Written by retired Army Lt. Col. David C. Rasmussen, an Afghanistan veteran and political scientist, the paper looks at the Eisenhower era when efforts were underway to reduce U.S. troop presence in Europe and cut defense spending by 30 percent, proposals resisted by then-Army Chief of Staff Gen. Matthew Ridgway.

“A Case Study of Politics and U.S. Army Doctrine: 1954 Field Manual 100-5: Operations” is part of ILW’s Land Warfare Paper series.

To offset the reductions, a compromise was offered to provide the Army with tactical nuclear weapons, something the service was already considering, Rasmussen writes, noting the Army had tested the ability to shoot a small tactical nuclear weapon from a cannon.

Rasmussen looks at the campaign promises made by President Dwight D. Eisenhower to end the Korean War and to prevent U.S. involvement in other wars, and to cut defense spending because Eisenhower, a retired Army general, thought big spending hurt the economy and eroded the American way of life.

“An economy and society increasingly burdened by and geared toward a permanent war footing could only result in what Eisenhower referred to as a ‘garrison state.’ He was describing a society in which personal freedom, liberty and economic opportunity were permanently subordinated to the needs of security,” Rasmussen writes.
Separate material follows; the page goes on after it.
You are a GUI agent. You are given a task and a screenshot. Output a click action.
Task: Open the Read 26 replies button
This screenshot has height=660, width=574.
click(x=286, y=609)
Eisenhower viewed this as “something that would eventually destroy liberty and prosperity—the very ideals Americans were trying to defend.”

The Army’s doctrine changed to adopt the employment of tactical nuclear weapons, something Rasmussen says was the result of this pressure to cut. “The timing of administrative decisions to reduce Army resources is highly congruent with the Army’s doctrinal shift in September 1954.

“If the administration had decided not to allow the Army to employ tactical nuclear weapons, the Army would not have had any reason to incorporate them into its doctrine,” Rasmussen writes.